*Exercise prompt:*
Which of the lines below mention the word "agent"? Pull each one out.

*Entries provided:*
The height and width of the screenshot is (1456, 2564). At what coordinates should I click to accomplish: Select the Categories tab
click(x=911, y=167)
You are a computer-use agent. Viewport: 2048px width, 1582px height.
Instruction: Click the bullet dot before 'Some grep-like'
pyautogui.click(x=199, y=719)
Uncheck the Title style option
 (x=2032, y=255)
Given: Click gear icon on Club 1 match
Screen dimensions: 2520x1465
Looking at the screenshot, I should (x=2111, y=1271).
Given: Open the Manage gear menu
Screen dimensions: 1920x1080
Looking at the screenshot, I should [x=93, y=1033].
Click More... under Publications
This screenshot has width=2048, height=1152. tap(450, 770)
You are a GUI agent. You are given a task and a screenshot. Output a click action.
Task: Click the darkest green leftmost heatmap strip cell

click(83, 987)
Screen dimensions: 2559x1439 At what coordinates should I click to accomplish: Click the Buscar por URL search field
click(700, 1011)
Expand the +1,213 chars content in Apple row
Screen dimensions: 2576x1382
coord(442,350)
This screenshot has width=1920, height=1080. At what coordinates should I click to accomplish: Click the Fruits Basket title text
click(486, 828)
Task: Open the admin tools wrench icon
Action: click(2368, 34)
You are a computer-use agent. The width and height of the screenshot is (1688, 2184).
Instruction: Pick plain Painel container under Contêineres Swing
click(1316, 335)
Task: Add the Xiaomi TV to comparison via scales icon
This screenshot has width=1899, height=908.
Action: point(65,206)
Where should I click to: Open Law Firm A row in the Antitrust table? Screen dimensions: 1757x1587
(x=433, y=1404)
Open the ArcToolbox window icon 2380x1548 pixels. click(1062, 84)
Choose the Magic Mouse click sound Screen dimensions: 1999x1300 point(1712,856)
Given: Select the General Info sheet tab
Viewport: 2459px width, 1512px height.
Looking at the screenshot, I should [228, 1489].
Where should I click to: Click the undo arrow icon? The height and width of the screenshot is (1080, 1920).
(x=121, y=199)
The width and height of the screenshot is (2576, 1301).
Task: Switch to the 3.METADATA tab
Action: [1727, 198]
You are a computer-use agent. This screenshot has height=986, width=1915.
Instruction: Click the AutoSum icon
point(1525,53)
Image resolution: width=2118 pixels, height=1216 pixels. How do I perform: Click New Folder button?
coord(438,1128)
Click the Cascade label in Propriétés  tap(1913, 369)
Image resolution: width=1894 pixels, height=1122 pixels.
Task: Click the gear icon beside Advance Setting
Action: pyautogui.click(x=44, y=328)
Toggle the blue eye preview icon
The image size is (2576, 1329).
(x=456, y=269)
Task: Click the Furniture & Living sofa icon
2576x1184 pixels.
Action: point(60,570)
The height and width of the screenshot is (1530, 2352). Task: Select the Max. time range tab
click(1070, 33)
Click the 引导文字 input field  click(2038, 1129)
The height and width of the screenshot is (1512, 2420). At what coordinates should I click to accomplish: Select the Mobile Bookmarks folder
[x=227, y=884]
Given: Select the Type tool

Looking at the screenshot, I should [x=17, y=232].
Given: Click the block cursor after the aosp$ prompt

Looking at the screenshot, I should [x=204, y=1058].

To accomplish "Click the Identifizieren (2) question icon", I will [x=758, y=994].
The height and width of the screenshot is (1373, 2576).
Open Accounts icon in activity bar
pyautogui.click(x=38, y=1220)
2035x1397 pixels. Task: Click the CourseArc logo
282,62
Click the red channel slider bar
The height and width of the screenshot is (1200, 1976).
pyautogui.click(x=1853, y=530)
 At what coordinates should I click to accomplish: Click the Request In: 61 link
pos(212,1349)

*Written response:*
You are a computer-use agent. Viewport: 2048px width, 1582px height.
You are a GUI agent. You are given a task and a screenshot. Output a click action.
You are a computer-use agent. The width and height of the screenshot is (1688, 2184).
You are a computer-use agent. This screenshot has height=986, width=1915.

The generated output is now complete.